=== Records for this exercise ===

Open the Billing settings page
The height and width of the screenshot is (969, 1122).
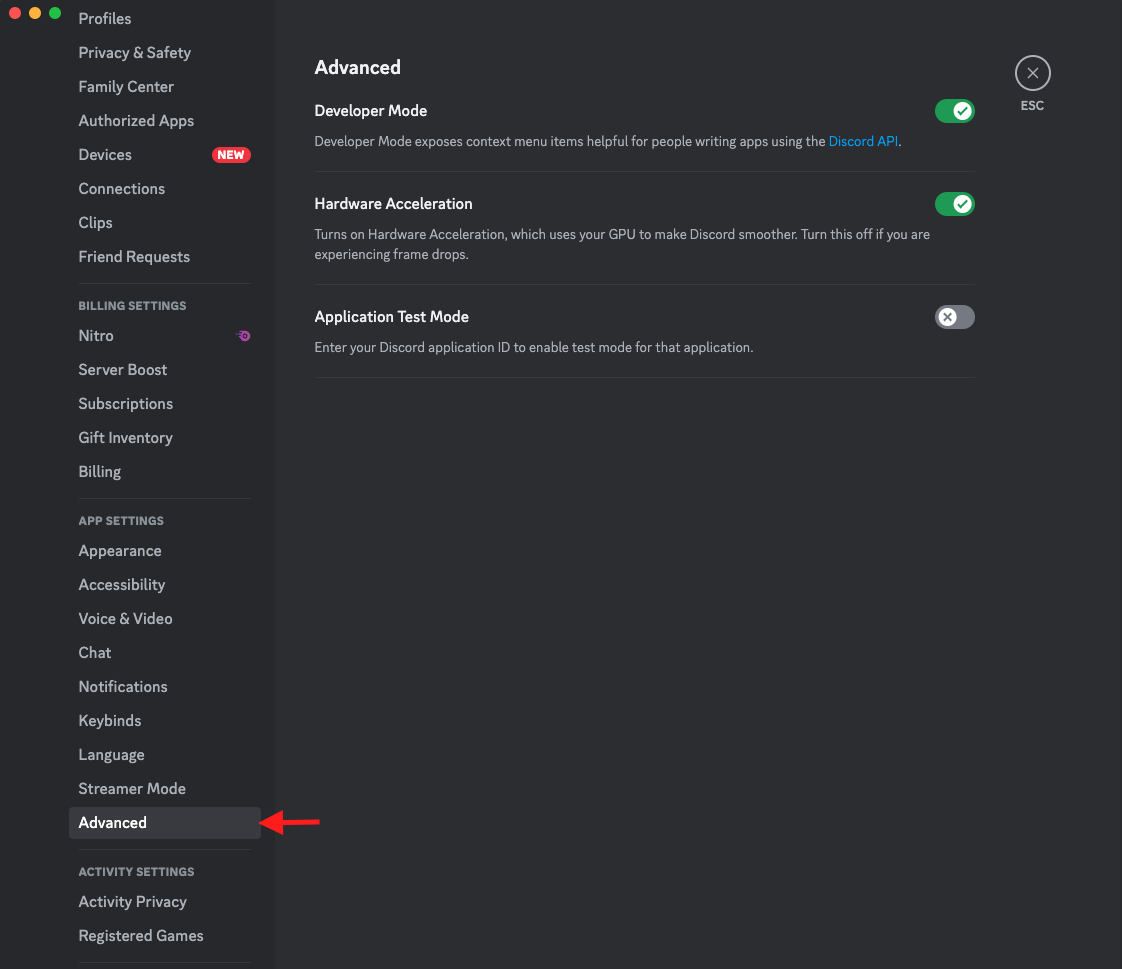pyautogui.click(x=99, y=471)
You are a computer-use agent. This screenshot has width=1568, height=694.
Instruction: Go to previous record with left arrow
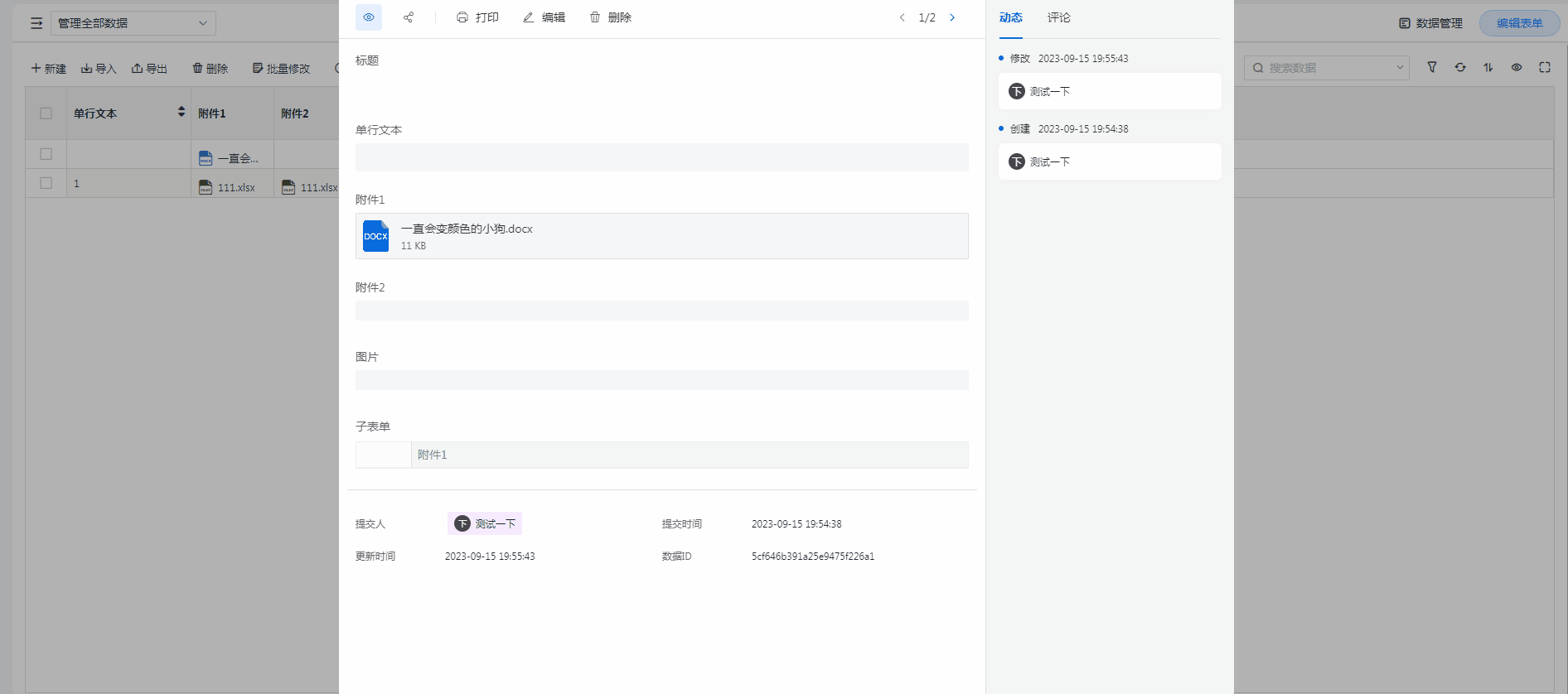click(902, 17)
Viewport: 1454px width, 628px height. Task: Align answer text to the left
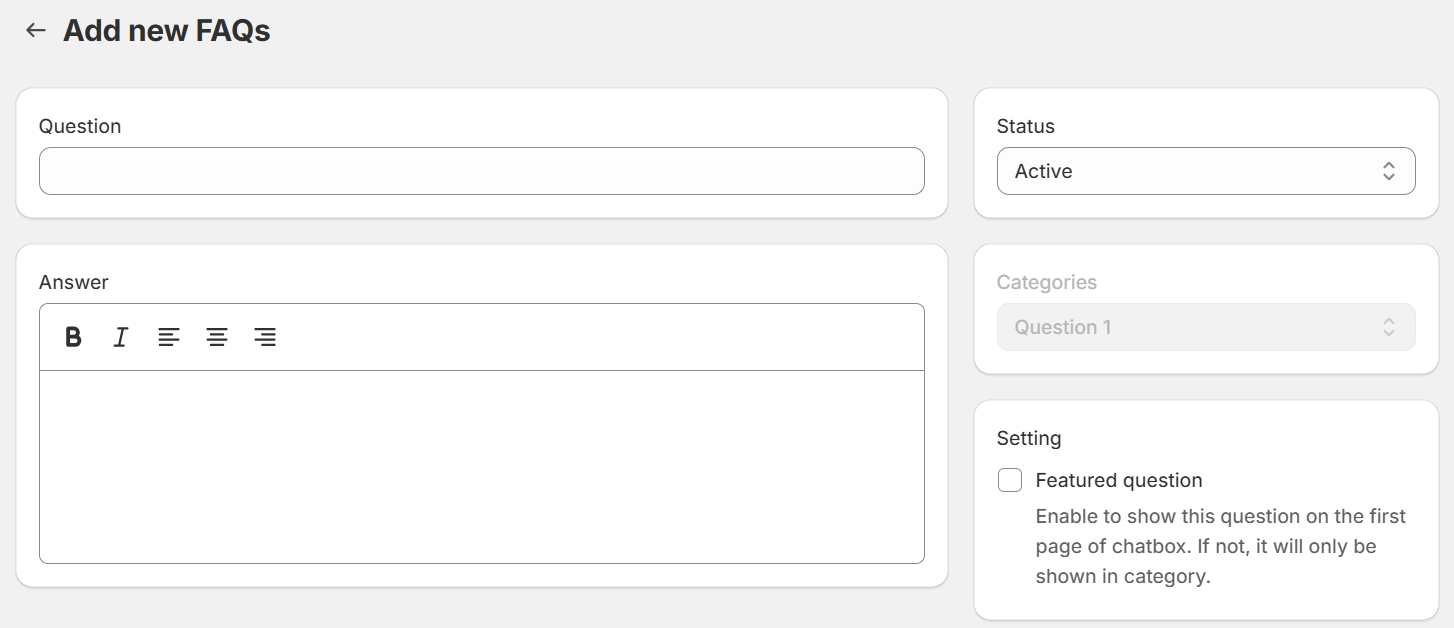tap(169, 337)
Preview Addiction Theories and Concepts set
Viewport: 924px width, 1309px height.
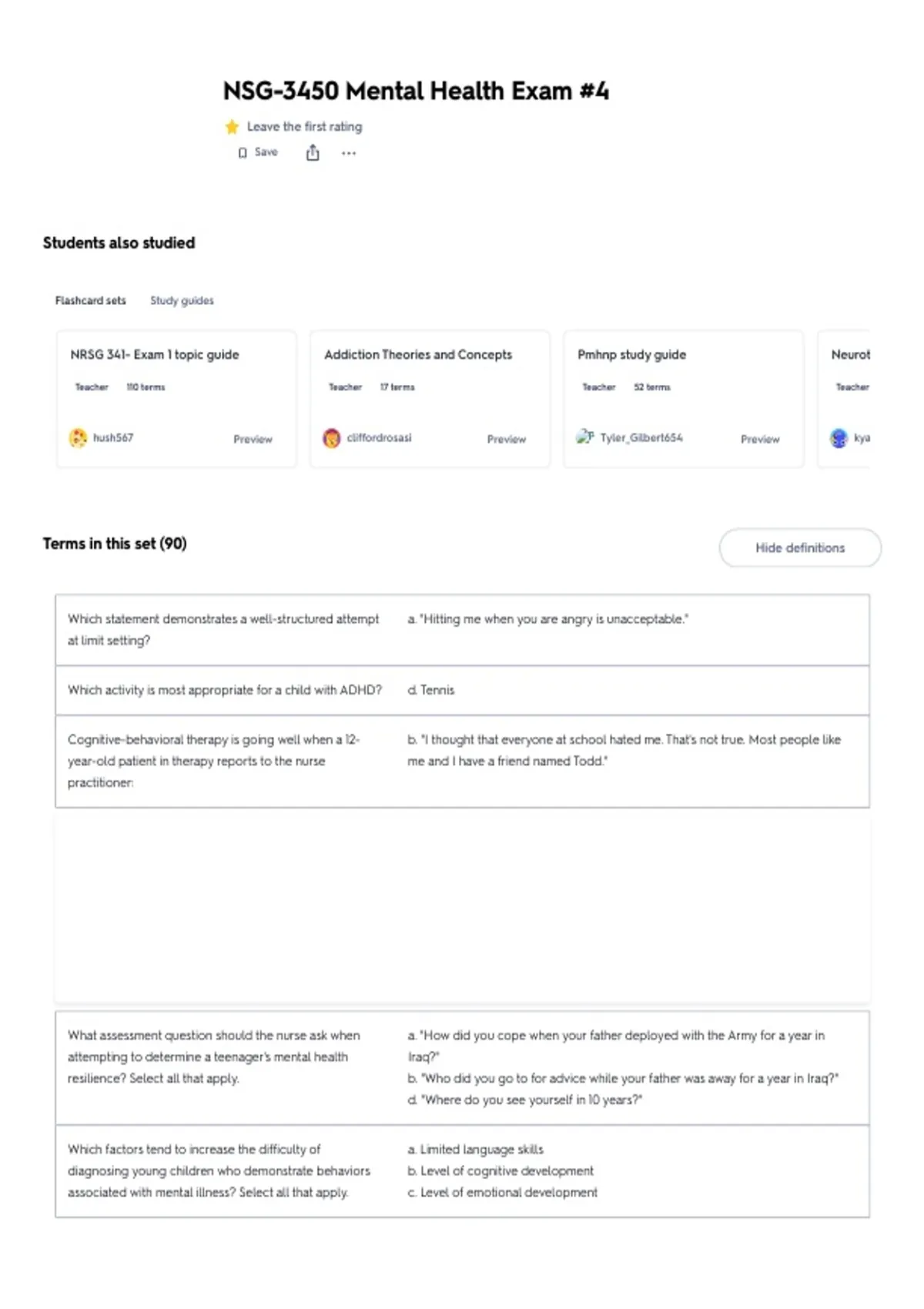pyautogui.click(x=507, y=439)
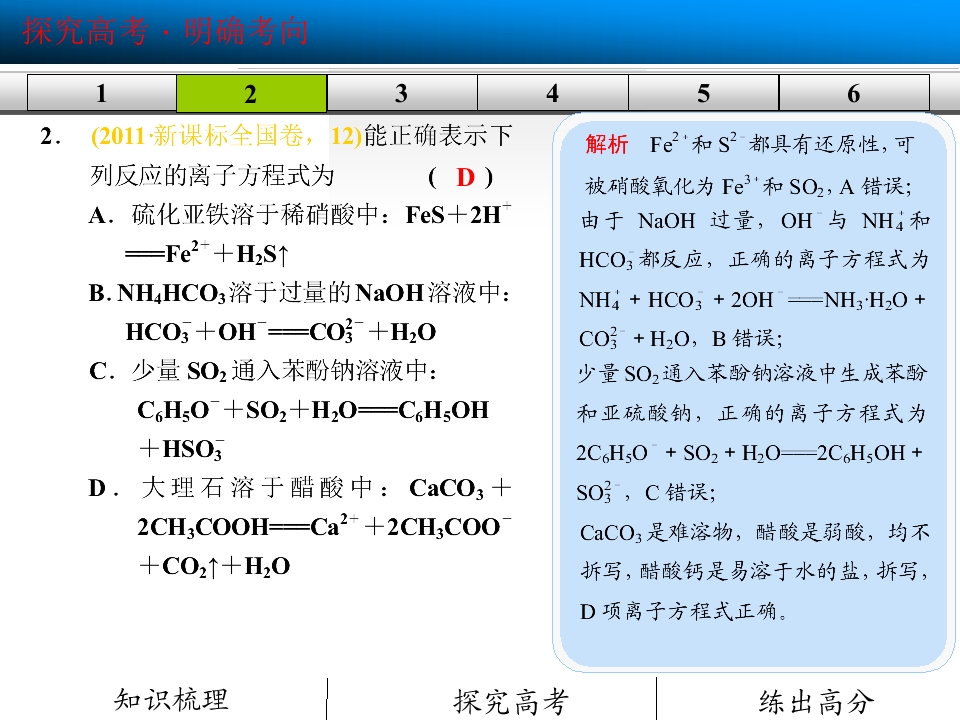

===

> Exercise description: Retype the data above as given, letting no picture into the copy.

> Result of the task:
Open the Billing settings page
The height and width of the screenshot is (969, 1122).
pyautogui.click(x=99, y=471)
You are a computer-use agent. This screenshot has width=1568, height=694.
Instruction: Go to previous record with left arrow
click(902, 17)
Viewport: 1454px width, 628px height. Task: Align answer text to the left
tap(169, 337)
Preview Addiction Theories and Concepts set
Viewport: 924px width, 1309px height.
pyautogui.click(x=507, y=439)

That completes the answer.